TEXTE À LIRE ::
══════════

Pendant une décennie, tout le pays se rangea du côté de la Belgique révolutionnaire, seule la capitale devait, sous la pression de la garnison prussienne de la forteresse, rester fidèle au roi et grand-duc néerlandais. Schrobilgen appartenait au petit cercle de commerçants et de fonctionnaires libéraux et souvent francs-maçons qui prenaient ouvertement parti pour la dynastie hollandaise des Orange-Nassau et qui militaient contre l’annexion à une Belgique indépendante, annexion défendue pour cette raison en partie par le clergé. Son Journal,qui n’était auparavant qu’un journal gouvernemental, devint ainsi un journal de propagande orangiste, prisonnier de la forteresse et au moins indirectement subventionné par La Haye, appelant à une contre-révolution armée et se distançant de bon nombre de ses lecteurs sympathisants de la révolution.

══════════

DONNÉES ENREGISTRÉES ::
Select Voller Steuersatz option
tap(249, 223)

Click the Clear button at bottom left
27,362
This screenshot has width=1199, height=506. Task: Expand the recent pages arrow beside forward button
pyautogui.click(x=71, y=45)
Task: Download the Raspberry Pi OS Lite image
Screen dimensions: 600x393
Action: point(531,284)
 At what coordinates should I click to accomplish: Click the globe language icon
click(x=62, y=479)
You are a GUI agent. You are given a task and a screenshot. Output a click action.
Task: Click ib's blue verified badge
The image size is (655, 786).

══════════

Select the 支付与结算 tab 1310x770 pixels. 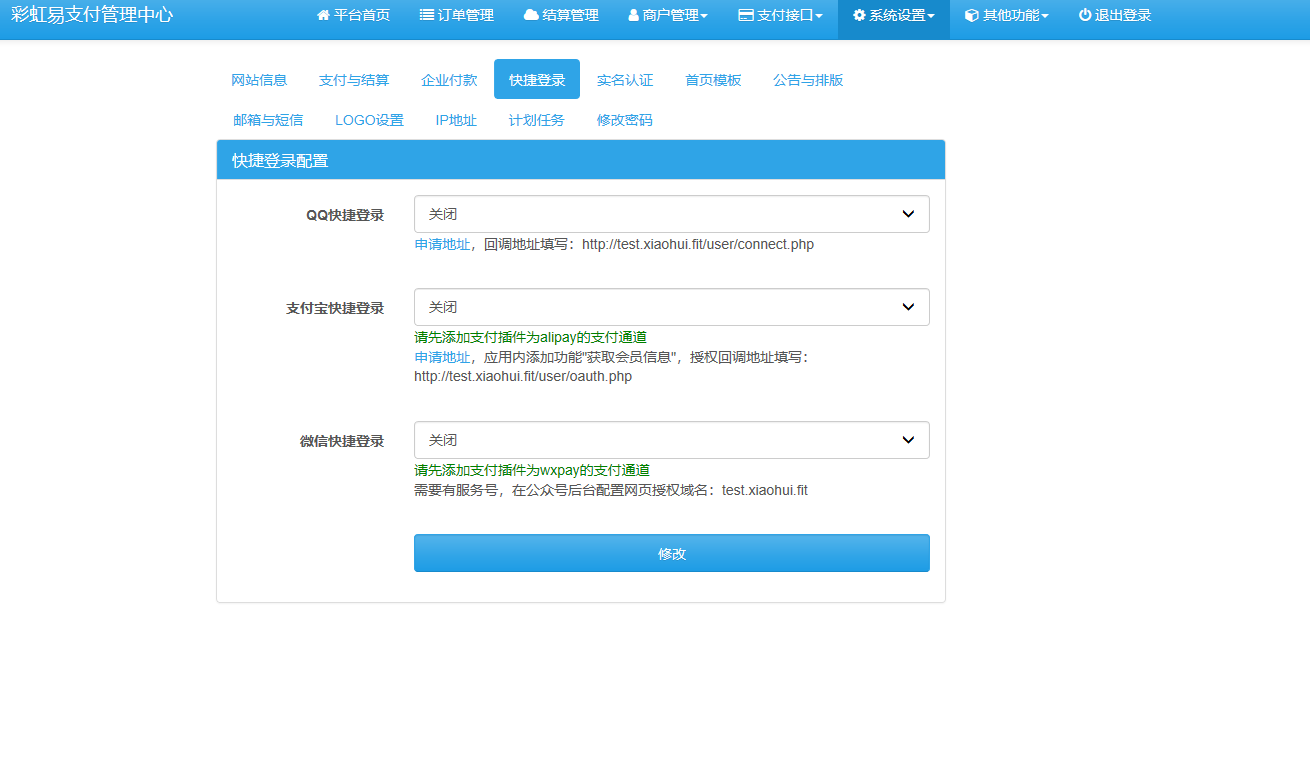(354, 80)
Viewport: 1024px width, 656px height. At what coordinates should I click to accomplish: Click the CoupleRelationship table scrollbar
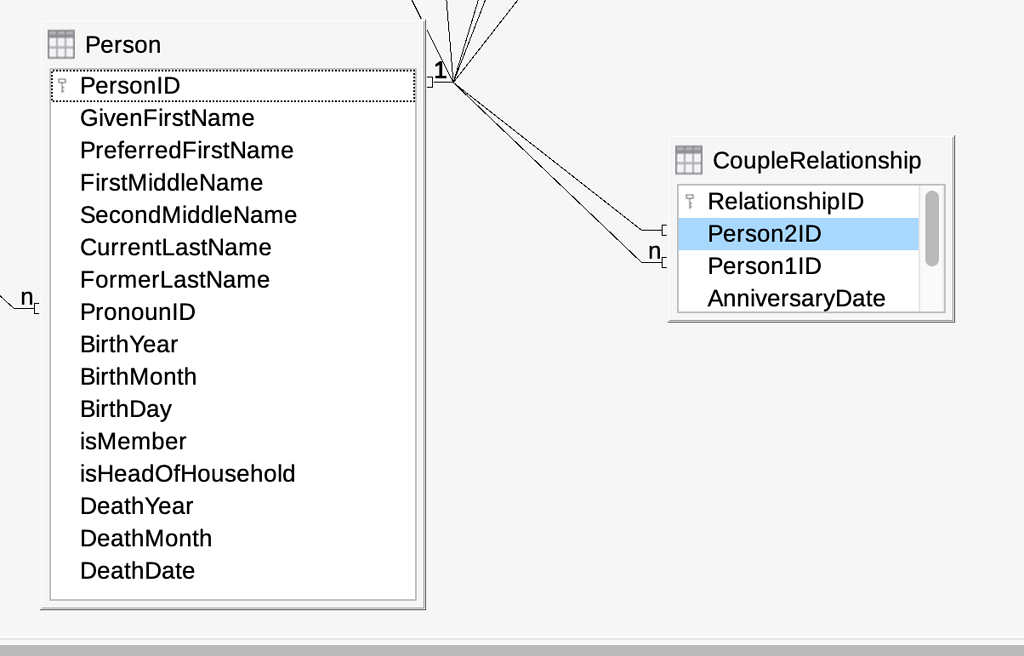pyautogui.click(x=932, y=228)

══════════

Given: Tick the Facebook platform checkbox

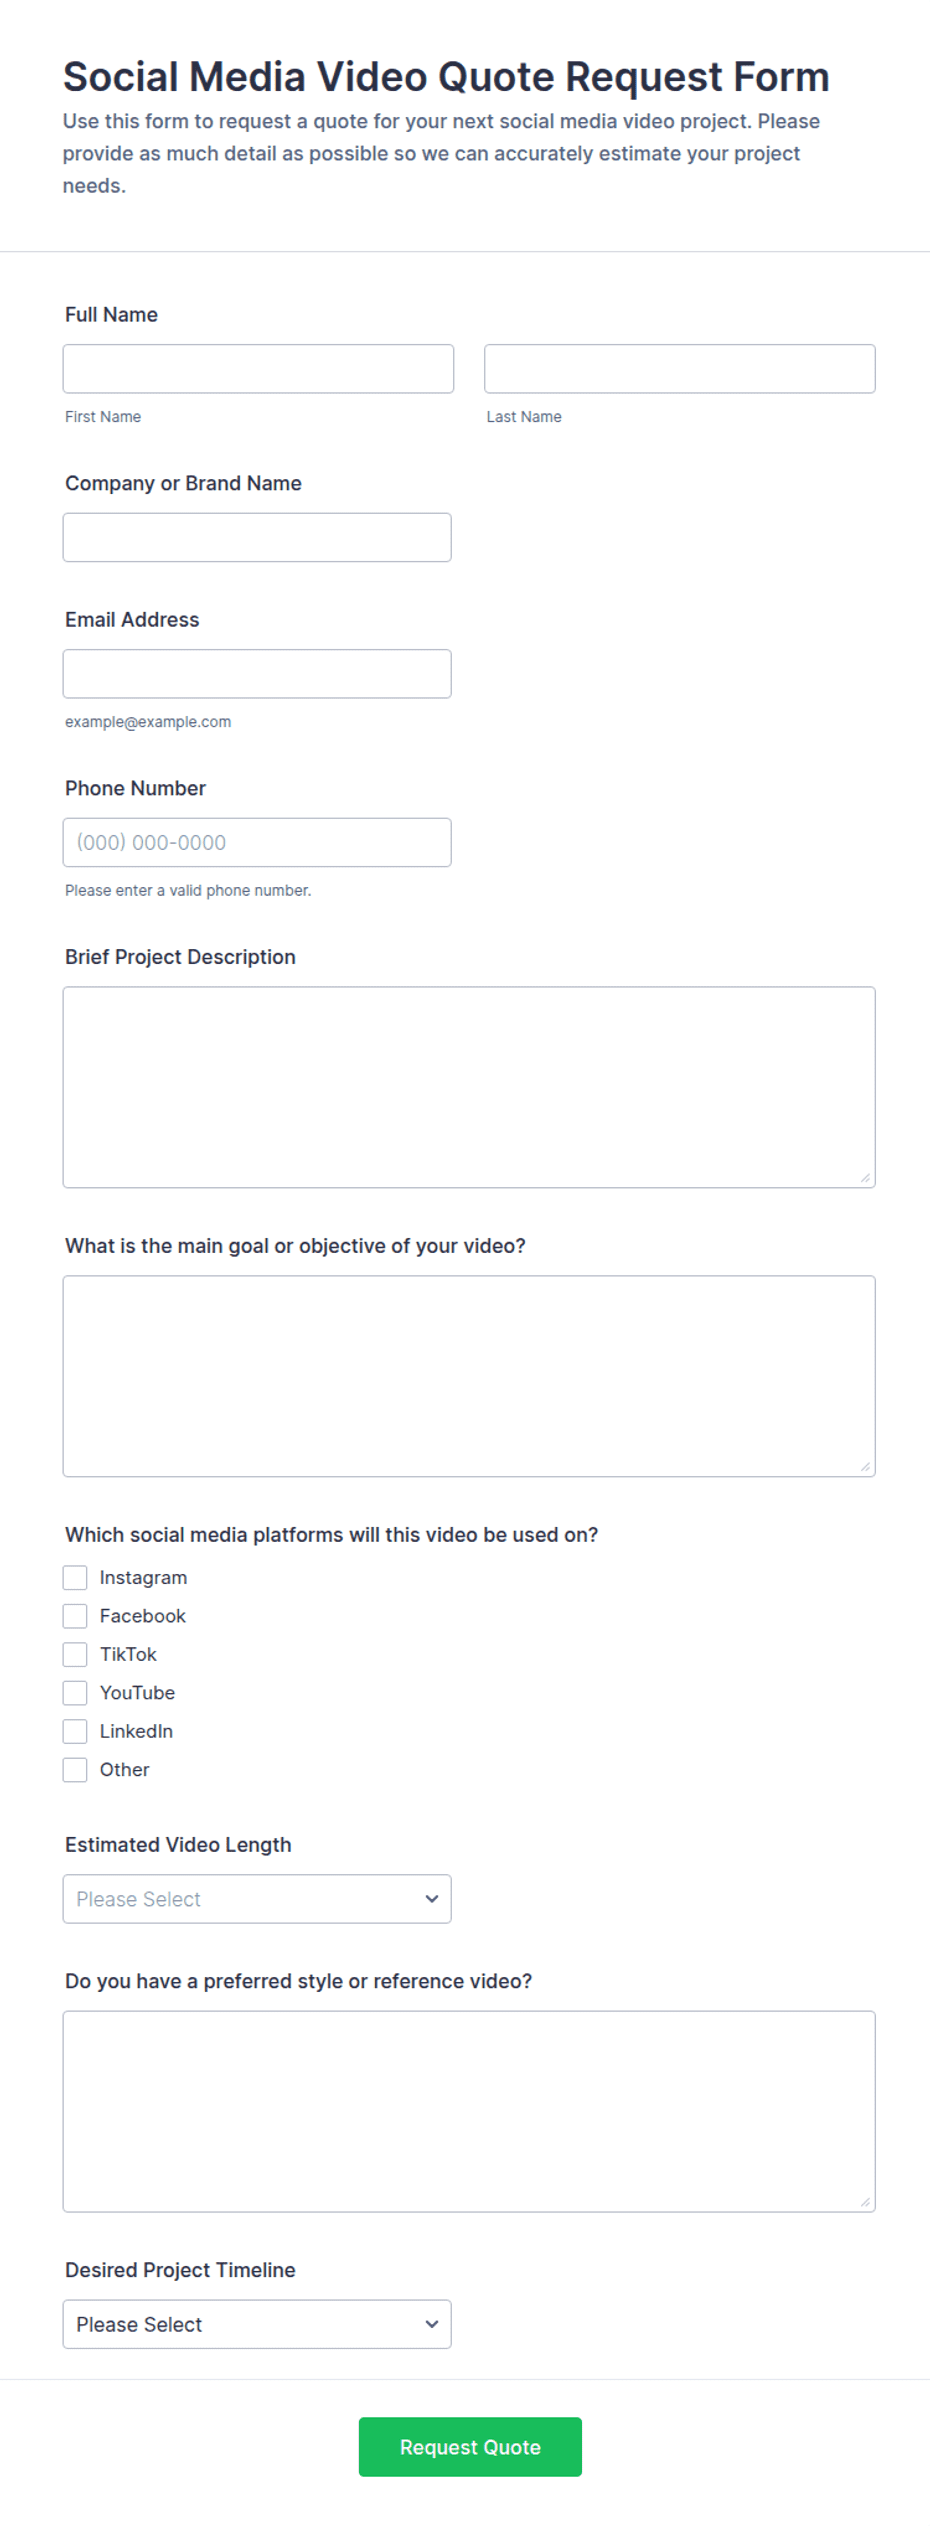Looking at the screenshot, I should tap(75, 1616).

══════════

EXERCICES À FAIRE ::
1 - Traduisez en anglais cette phrase du texte à lire : « Pendant une décennie, tout le pays se rangea du côté de la Belgique révolutionnaire, seule la capitale devait, sous la pression de la garnison prussienne de la forteresse, rester fidèle au roi et grand-duc néerlandais. »
2 - Reproduisez à l'identique les lignes des rangées qui vont de la ligne contenant « Viewport: 1024px width, 656px » à la ligne contenant « pyautogui.click(x=932, y=228) », en omettant les images.

CORRIGÉ ::
1 - For a decade, the whole country sided with revolutionary Belgium; only the capital was, under pressure from the Prussian garrison of the fortress, to remain loyal to the Dutch king and grand duke.

2 -
Viewport: 1024px width, 656px height. At what coordinates should I click to accomplish: Click the CoupleRelationship table scrollbar
pyautogui.click(x=932, y=228)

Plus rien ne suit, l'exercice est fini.